[SPARK-7699][Core] Lazy start the scheduler for dynamic allocation #6430

jerryshao · 2015-05-27T07:06:50Z

This patch propose to lazy start the scheduler for dynamic allocation to avoid fast ramp down executor numbers is load is less.

This implementation will:

immediately start the scheduler is numExecutorsTarget is 0, this is the expected behavior.
if numExecutorsTarget is not zero, start the scheduler until the number is satisfied, if the load is less, this initial started executors will last for at least 60 seconds, user will have a window to submit a job, no need to revamp the executors.
if numExecutorsTarget is not satisfied until the timeout, this means resource is not enough, the scheduler will start until this timeout, will not wait infinitely.

Please help to review, thanks a lot.

SparkQA · 2015-05-27T09:38:07Z

Test build #33571 timed out for PR 6430 at commit 25af47b after a configured wait of 150m.

jerryshao · 2015-05-28T00:58:26Z

Jenkins, retest this please.

sryza · 2015-05-28T01:15:37Z

If my understanding is correct, this affects the add behavior, making it so that targetNumExecutors can't increase until 60 seconds have passed or we've received all the initial requested executors.

Can we change the logic to be that we don't reduce targetNumExecutors below initialExecutors until either

a stage has been submitted
we've waited for spark.dynamicAllocation.executorIdleTimeout seconds

jerryshao · 2015-05-28T01:20:01Z

Hey @sryza , so you mean we only consider the targetNumExecutors below than initialExecutors situation, if the load is heavy, immediately increase the targetNumExecutors, is that right ?

sryza · 2015-05-28T01:22:29Z

exactly

jerryshao · 2015-05-28T01:23:57Z

OK, let me change the logic to handle this.

SparkQA · 2015-05-28T02:54:05Z

Test build #33633 has finished for PR 6430 at commit 25af47b.

This patch passes all tests.
This patch merges cleanly.
This patch adds no public classes.

SparkQA · 2015-05-28T07:16:25Z

Test build #33650 has finished for PR 6430 at commit 84d069c.

This patch fails Scala style tests.
This patch merges cleanly.
This patch adds no public classes.

SparkQA · 2015-05-28T09:37:02Z

Test build #33652 has finished for PR 6430 at commit 5bb8cd8.

This patch passes all tests.
This patch merges cleanly.
This patch adds no public classes.

srowen · 2015-05-28T10:26:09Z

core/src/main/scala/org/apache/spark/ExecutorAllocationManager.scala

These compareAndSet can just be set I think.
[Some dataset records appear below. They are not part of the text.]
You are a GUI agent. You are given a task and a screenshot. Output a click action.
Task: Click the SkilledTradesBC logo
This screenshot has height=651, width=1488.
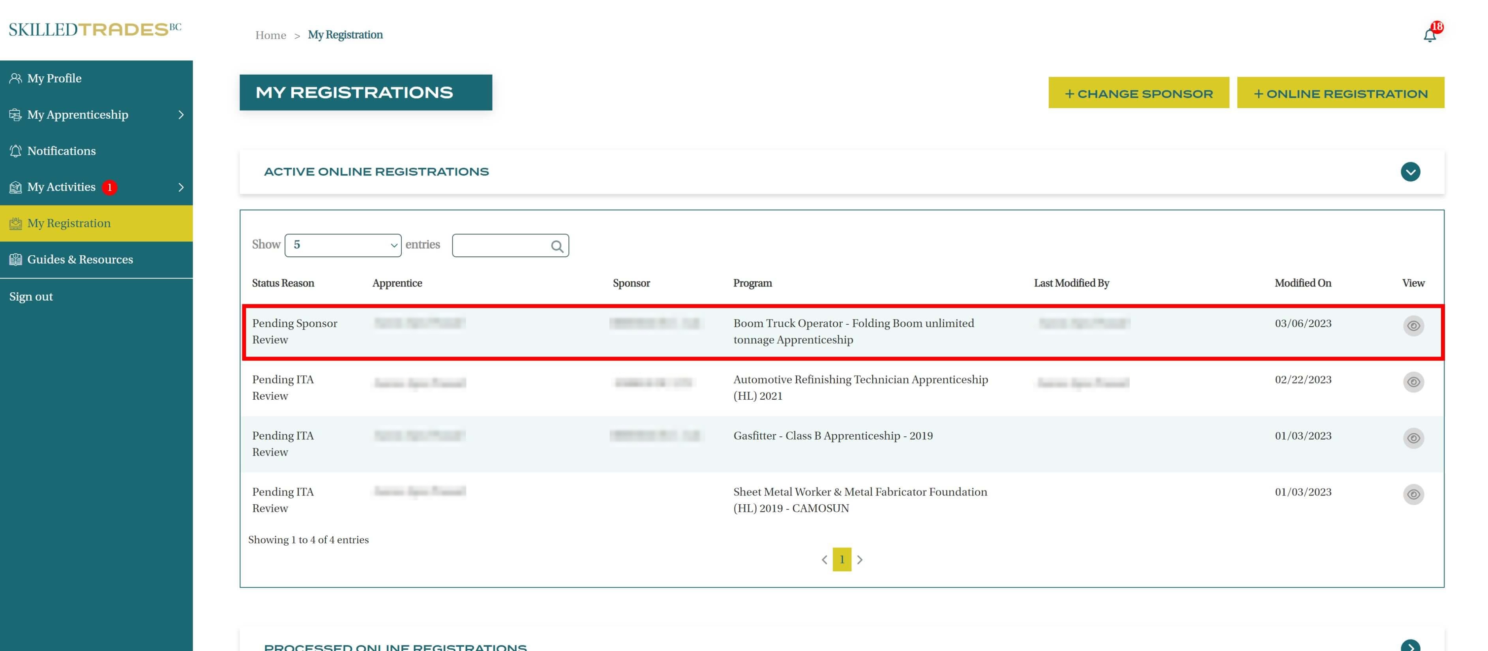95,29
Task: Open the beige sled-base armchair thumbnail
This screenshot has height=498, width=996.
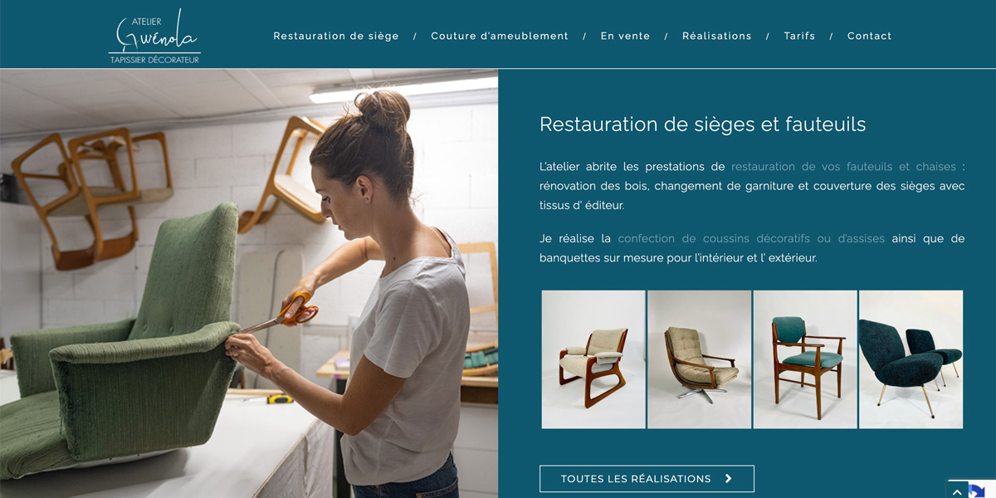Action: 593,359
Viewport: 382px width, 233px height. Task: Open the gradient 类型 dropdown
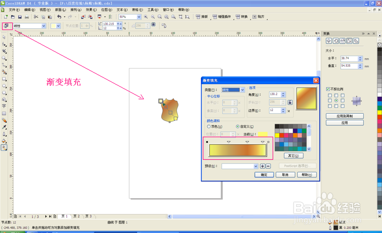click(243, 90)
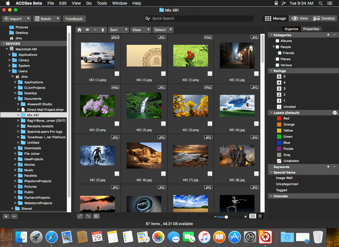Viewport: 339px width, 247px height.
Task: Tick the checkbox on 481 (1).jpeg thumbnail
Action: pos(117,74)
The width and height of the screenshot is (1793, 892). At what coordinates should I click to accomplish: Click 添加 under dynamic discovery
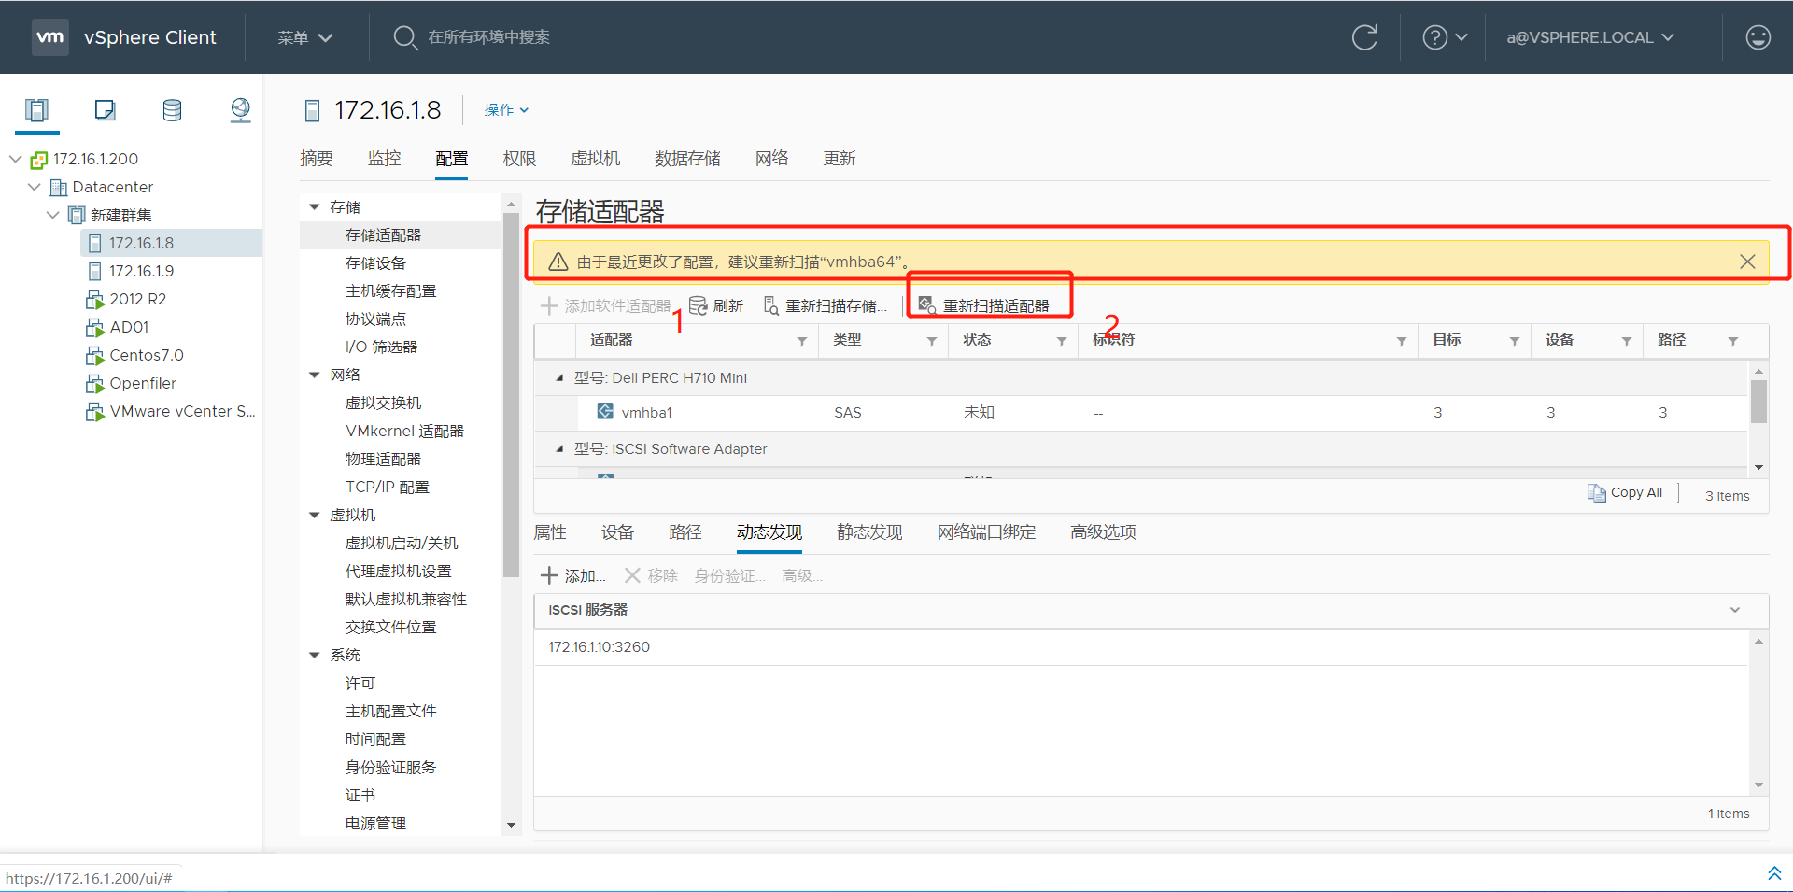[572, 575]
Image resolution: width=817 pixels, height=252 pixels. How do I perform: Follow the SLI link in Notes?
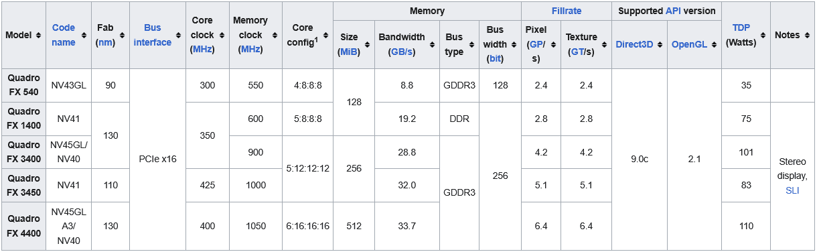click(x=792, y=190)
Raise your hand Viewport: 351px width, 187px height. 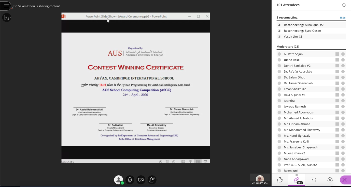pos(152,180)
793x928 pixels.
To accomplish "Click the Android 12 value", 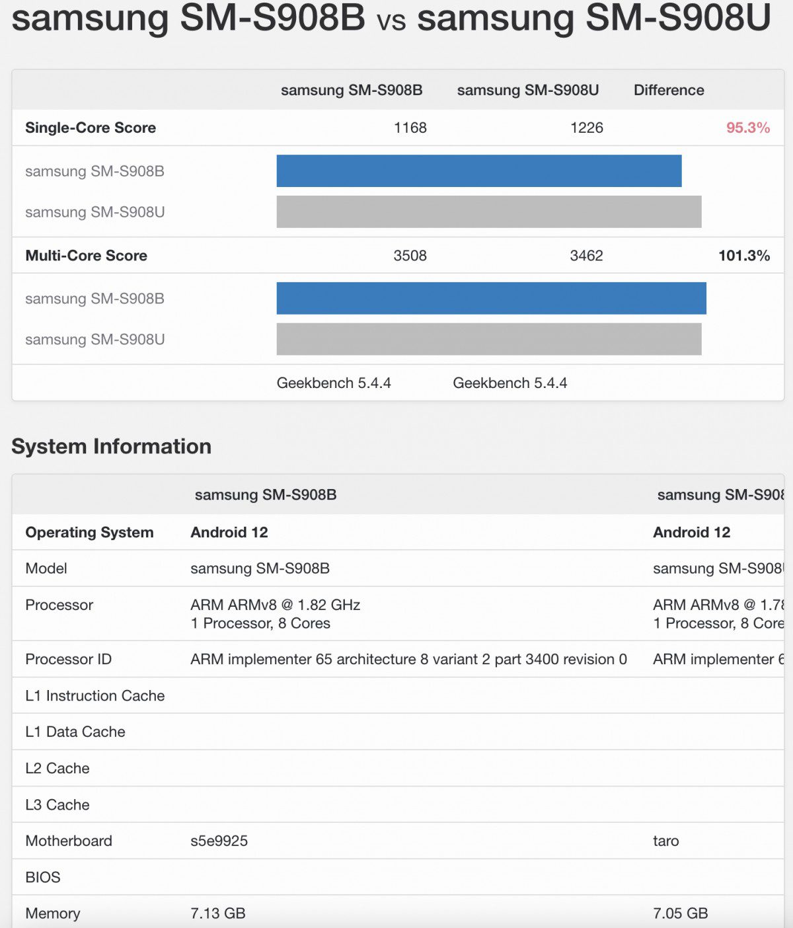I will pos(229,532).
In fact a @volatile boolean is OK too. I don't know what's simpler.

+1 to using a @volatile boolean

srowen · 2015-05-28T10:28:00Z

This looks like a pretty reasonable change, to attempt to defer evaluating a change in executors until something happens. I suppose this still means that something like spark-shell will never ramp down until you execute a job, but, maybe that's fine?
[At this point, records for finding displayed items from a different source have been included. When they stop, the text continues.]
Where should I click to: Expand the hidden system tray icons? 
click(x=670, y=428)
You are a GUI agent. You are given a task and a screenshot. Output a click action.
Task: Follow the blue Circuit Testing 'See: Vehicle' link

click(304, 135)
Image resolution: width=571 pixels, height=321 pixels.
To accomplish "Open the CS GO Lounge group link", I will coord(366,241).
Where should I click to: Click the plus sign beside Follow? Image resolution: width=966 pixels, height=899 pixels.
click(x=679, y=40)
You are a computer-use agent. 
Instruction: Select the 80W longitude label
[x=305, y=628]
jerryshao · 2015-05-28T12:40:42Z

spark-shell will also ramp down until the the first job is submitted or the initial executor is idle timeout, no need to wait until the first job is submitted, by default after 60 seconds numTargetExecutor can be re-calculated.

sryza · 2015-05-28T17:57:38Z

core/src/main/scala/org/apache/spark/ExecutorAllocationManager.scala

Can we rename this to inInitialExecutorsPeriod and add a comment explaining the criteria for being in this period?

I would just call this @volatile private val initializing

Then could you add a comment to explain what this means, maybe something like:

// Whether we are still waiting for the initial set of executors to be allocated. // While this is true, we will not cancel outstanding executor requests. This is // set to false when: // (1) the initial executors have all registered, // (2) a stage is submitted, or // (3) an executor idle timeout has elapsed.

Hi @andrewor14 , do we need to consider this condition (1) the initial executors have all registered to change the initializing to false?

Previously in this patch we set initializing to false when:

a stage is submitted.

an executor is timeout due to idle (default is 60 secs)

Now we add another condition, so possibly we may have such scenario: when all the initial executors are registered, but no stage is submitted and executor is not idle timeout. So the executors can have a chance to ramp down at this time window, I think this will introduce additional requesting when stage is later submitted, is this a intended behavior?

andrewor14 · 2015-05-28T20:25:29Z

Hi all, I looked at the code and I think it works. However, I think there is a slightly simpler alternative.

// in updateAndSyncNumExecutorsTarget
val maxNeeded =
  if (initializing) {
    initialExecutors
  } else {
    maxNumExecutorsNeeded 
  }

Then the rest of the code in updateAndSyncNumExecutorsTarget can remain the same, so the developer doesn't have to reason about two different branches down there.

andrewor14 · 2015-05-28T20:31:20Z

core/src/test/scala/org/apache/spark/ExecutorAllocationManagerSuite.scala

style:

private def createSparkContext( minExecutors: Int = 1, maxExecutors: Int = 5, initialExecutors: Int = 1): SparkContext = { ... }

sryza · 2015-05-28T20:45:15Z

@andrewor14 it's the other way around. We're ok with going above initialExecutors during the initialization period, but don't want to go below it.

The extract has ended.